Slack

Connect CVEFeed.io to your Slack workspace to receive vulnerability alerts directly in a channel. When a new CVE is published for one of your subscribed products, a formatted message is posted with severity color coding, CVSS score, and direct links back to CVEFeed.io.

Tier requirement: Enterprise

Setup

Navigate to your project’s Slack Configuration page from the integrations section.

The setup follows three stages:

1. Click “Add to Slack” — this initiates the Slack OAuth flow. You’ll be redirected to Slack to authorize the CVEFeed.io bot in your workspace.

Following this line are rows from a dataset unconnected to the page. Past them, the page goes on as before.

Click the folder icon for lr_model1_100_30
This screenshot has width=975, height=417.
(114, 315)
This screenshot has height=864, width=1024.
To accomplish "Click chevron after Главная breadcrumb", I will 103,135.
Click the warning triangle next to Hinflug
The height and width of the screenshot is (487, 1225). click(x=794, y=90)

2. Enter the channel ID — after authorization, you’re redirected back to CVEFeed.io. Paste the Slack channel ID of the channel where alerts should be posted. To find it in Slack, right-click the channel → View channel details — the ID is at the bottom and starts with C (for both public and private channels). For private channels, invite the bot first with /invite @CVEFeed.io in that channel. Click Test to verify the bot can see the channel, then click Save to persist it.

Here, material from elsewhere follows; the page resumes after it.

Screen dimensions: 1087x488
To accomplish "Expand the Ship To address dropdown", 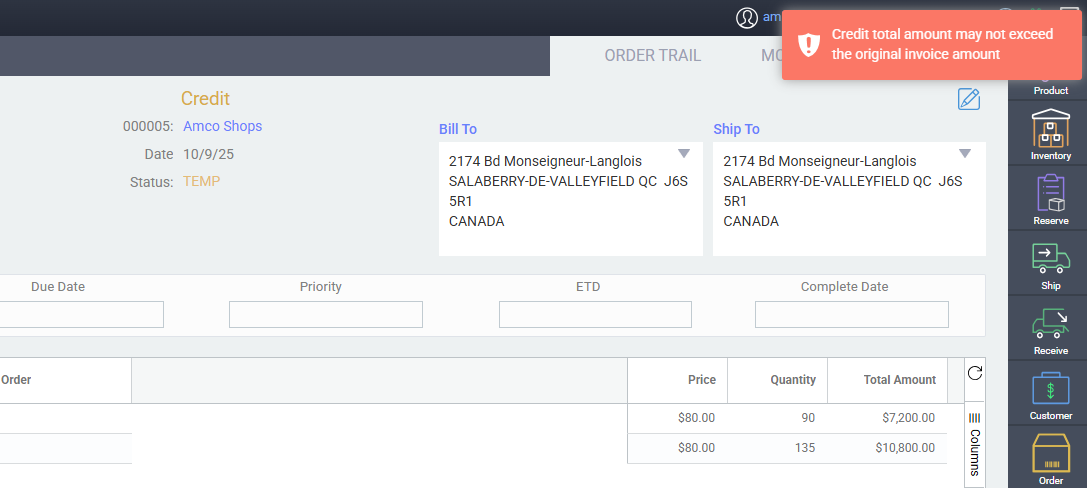I will (965, 154).
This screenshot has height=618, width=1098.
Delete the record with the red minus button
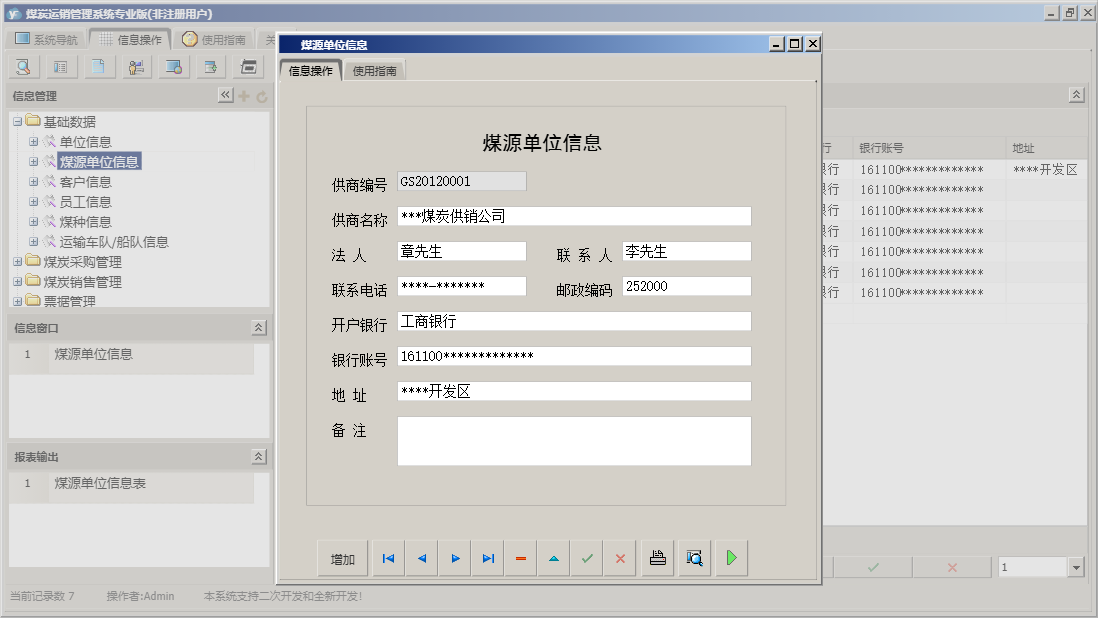point(520,558)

3. Send a test message — click Send Test Alert to verify the connection is working end-to-end. A sample alert will be posted to the saved channel.

Alert Message Format

Slack alerts use rich Block Kit formatting:

• Header with the CVE ID and affected product name.
• Description with a summary of the vulnerability.
• Fields table showing: Vendor, Product, CVE ID, CVSS Score, Severity, Published Date.
• Action buttons: “View CVE”, “View Product”, “Go to Alerts” — each linking back to CVEFeed.io.
• Color-coded by severity: red for critical/high, orange for medium, blue for low.

Ransomware-linked CVEs get a distinct alert with red styling and a message emphasizing that CISA has confirmed known ransomware campaign usage.

Disconnecting

To disconnect Slack, click Reset Integration on the configuration page. This removes the bot connection and stops all Slack notifications for the project.